Voedselfraude voorkomen
Van der Moolen heeft vier tips om het risico op voedselfraude te verkleinen. De eerste betreft het vergroten van de kennis over voedselfraude. “Daarmee wordt het bewustzijn vergroot van wat er kan gebeuren en hoe fraudeurs te werk gaan, bijvoorbeeld via online webinars, nieuwsbrieven of trainingen.
De tweede tip is het uitvoeren van een risicoanalyse. Zo’n analyse neemt grondstoffen onder de loep, en beoordeelt of er nieuwe risico’s zijn ontstaan. Wat weten we van het land van herkomst? Wat te doen als een grondstof niet meer voorradig blijkt te zijn? En bij het switchen van leverancier moeten er mogelijk ook andere beheersmaatregelen of beheersmaatregelen opnieuw geverifieerd worden.”

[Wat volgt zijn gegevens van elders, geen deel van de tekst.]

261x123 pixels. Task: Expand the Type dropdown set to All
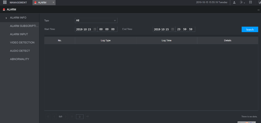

Het staven van de kwaliteit en herkomst die de leverancier belooft met audits en testen is de derde tip. “Waar haalt een leverancier zijn grondstoffen vandaan? Wat weet de leverancier van de keten: kent die het hele ketenproces, of is er alléén informatie van de directe leverancier? Welke beheersmaatregelen zijn er uitgevoerd?
Hoe langer de keten, hoe moeilijker is te traceren bij welke boer de grondstof vandaan komt. Dan is ook het risico op fraude groter. Daarom zijn er bij risicoproducten ook analyses uit te voeren die de geografische origine van een product kunnen vaststellen. Zo is te controleren of het land van origine overeenkomt met het land dat in de documenten van de leverancier staat.”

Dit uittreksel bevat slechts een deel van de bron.